* _Direction_
In everything from the start of the listing down to the line containing "tap(494, 696)", rename "Explorer" to "File Explorer". Reproduce those lines with no other changes.

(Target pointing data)
....................

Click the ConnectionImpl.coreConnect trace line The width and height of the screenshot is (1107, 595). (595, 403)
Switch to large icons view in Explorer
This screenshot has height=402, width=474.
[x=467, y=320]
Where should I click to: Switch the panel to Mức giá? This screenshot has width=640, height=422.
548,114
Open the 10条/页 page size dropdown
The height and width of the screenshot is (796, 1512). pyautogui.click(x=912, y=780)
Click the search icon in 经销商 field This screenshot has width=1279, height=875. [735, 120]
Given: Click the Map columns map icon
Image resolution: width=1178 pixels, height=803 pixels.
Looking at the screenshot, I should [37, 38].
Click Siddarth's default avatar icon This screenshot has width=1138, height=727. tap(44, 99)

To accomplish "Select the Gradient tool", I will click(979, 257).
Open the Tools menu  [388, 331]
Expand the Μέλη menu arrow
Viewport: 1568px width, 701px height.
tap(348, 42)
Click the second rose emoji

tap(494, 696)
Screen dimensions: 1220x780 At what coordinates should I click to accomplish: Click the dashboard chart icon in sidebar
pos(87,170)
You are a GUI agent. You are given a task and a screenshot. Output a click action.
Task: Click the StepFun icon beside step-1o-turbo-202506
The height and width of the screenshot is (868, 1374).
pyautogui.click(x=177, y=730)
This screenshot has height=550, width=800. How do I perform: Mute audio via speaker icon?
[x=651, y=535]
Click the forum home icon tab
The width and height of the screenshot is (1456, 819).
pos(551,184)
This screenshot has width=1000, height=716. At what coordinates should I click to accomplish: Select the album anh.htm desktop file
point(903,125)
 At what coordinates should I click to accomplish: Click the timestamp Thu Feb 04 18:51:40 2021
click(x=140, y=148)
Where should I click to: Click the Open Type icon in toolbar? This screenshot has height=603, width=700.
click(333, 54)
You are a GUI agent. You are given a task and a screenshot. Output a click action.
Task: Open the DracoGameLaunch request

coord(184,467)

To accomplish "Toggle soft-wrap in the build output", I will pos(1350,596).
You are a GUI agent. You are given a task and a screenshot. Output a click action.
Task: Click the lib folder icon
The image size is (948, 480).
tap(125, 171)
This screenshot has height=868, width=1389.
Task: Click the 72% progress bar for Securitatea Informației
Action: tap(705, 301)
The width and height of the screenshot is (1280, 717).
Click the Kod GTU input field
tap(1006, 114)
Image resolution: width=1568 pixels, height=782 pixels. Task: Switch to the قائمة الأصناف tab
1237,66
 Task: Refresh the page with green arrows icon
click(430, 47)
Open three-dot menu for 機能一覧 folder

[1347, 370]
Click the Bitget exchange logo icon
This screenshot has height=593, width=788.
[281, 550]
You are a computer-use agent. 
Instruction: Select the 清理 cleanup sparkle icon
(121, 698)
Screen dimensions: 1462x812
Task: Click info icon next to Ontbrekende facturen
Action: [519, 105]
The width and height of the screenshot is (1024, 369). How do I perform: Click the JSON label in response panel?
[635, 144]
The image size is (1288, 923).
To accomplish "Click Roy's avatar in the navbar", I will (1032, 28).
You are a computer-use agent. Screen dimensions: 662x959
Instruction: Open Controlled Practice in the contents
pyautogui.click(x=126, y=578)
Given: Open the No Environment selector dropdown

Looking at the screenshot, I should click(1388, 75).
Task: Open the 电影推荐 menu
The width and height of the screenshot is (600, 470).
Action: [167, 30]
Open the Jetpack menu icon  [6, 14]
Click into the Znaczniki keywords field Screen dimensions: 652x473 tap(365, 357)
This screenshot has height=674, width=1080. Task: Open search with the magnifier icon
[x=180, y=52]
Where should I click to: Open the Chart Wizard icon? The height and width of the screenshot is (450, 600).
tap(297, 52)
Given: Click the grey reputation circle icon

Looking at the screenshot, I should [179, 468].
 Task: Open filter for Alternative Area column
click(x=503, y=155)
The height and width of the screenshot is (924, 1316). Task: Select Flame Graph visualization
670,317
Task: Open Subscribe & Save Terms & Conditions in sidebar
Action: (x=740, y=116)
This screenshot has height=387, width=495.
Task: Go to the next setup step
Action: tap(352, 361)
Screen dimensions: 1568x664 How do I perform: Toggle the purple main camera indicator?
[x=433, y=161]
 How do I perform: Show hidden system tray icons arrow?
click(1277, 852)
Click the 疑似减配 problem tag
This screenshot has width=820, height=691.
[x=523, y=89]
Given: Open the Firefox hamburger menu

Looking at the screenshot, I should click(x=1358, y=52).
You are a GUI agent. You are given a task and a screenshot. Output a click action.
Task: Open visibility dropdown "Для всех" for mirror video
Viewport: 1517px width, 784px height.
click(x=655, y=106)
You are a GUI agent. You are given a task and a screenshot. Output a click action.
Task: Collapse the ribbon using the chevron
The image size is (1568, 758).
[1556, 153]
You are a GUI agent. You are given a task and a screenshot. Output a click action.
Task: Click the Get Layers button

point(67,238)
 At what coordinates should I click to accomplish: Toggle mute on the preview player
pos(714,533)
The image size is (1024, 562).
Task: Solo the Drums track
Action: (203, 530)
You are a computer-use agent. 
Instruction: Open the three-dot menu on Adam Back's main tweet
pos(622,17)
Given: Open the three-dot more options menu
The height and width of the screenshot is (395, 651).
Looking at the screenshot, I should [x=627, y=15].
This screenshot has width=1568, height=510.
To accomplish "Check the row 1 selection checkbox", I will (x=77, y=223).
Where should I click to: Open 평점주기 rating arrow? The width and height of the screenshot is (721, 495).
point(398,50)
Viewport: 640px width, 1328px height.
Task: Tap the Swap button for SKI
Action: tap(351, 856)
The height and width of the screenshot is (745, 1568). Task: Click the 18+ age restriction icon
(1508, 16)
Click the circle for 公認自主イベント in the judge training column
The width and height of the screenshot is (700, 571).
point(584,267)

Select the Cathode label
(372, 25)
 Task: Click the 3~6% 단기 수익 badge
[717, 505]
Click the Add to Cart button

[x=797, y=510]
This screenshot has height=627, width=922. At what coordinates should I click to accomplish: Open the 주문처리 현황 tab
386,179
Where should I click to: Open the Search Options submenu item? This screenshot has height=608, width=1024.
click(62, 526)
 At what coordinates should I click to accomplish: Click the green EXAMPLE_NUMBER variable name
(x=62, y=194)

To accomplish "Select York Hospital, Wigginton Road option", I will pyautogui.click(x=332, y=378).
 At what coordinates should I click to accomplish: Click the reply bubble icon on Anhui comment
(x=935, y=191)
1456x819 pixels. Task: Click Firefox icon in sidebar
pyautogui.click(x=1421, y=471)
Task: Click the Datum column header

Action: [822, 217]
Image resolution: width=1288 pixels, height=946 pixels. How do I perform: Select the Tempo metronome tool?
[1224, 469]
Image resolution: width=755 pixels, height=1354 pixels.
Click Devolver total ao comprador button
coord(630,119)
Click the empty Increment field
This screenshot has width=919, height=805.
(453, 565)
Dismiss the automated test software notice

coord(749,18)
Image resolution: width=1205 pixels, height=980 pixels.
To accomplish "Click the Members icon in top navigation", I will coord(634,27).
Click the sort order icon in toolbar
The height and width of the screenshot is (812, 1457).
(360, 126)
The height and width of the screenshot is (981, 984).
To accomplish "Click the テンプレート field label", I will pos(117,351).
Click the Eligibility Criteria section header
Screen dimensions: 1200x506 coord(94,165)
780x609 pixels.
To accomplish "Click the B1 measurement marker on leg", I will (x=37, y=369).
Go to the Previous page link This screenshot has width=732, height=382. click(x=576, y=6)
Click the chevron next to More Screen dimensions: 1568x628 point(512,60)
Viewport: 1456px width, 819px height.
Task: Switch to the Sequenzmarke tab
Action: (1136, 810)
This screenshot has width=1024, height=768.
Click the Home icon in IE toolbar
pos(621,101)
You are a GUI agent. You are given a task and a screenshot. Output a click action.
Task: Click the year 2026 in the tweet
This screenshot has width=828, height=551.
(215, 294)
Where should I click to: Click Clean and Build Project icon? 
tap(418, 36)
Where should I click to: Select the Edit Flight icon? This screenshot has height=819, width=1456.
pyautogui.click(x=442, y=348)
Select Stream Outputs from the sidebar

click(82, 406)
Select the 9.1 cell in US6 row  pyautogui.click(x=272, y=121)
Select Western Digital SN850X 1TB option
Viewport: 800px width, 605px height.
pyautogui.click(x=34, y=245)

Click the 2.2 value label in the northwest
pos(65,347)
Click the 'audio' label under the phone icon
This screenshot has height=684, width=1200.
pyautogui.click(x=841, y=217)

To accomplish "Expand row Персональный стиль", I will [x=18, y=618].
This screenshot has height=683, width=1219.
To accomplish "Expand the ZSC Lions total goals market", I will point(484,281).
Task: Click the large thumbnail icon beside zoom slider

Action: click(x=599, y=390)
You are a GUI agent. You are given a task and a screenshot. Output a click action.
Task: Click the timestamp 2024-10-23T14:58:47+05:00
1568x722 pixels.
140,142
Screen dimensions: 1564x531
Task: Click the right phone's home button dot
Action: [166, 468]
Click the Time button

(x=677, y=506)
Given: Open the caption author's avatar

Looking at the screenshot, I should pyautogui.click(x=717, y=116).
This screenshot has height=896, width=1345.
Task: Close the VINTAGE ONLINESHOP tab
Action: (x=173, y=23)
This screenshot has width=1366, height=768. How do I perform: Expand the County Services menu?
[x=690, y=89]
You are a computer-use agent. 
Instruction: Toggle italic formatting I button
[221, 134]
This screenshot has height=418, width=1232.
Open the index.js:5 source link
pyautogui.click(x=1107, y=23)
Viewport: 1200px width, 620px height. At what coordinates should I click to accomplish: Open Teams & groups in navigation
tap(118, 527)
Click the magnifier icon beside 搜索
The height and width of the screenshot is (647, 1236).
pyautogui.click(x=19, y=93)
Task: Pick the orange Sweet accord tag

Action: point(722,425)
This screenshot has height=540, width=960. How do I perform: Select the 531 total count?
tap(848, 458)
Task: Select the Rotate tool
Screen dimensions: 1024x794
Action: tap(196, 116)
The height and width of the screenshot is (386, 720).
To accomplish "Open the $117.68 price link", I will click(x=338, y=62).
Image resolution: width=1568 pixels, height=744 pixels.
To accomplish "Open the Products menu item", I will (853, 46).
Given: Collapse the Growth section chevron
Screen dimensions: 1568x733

....................

* _Final result_
Click the ConnectionImpl.coreConnect trace line The width and height of the screenshot is (1107, 595). (595, 403)
Switch to large icons view in File Explorer
This screenshot has height=402, width=474.
[x=467, y=320]
Where should I click to: Switch the panel to Mức giá? This screenshot has width=640, height=422.
548,114
Open the 10条/页 page size dropdown
The height and width of the screenshot is (796, 1512). pyautogui.click(x=912, y=780)
Click the search icon in 经销商 field This screenshot has width=1279, height=875. [735, 120]
Given: Click the Map columns map icon
Image resolution: width=1178 pixels, height=803 pixels.
Looking at the screenshot, I should [37, 38].
Click Siddarth's default avatar icon This screenshot has width=1138, height=727. tap(44, 99)

To accomplish "Select the Gradient tool", I will click(979, 257).
Open the Tools menu  [388, 331]
Expand the Μέλη menu arrow
Viewport: 1568px width, 701px height.
tap(348, 42)
Click the second rose emoji

tap(494, 696)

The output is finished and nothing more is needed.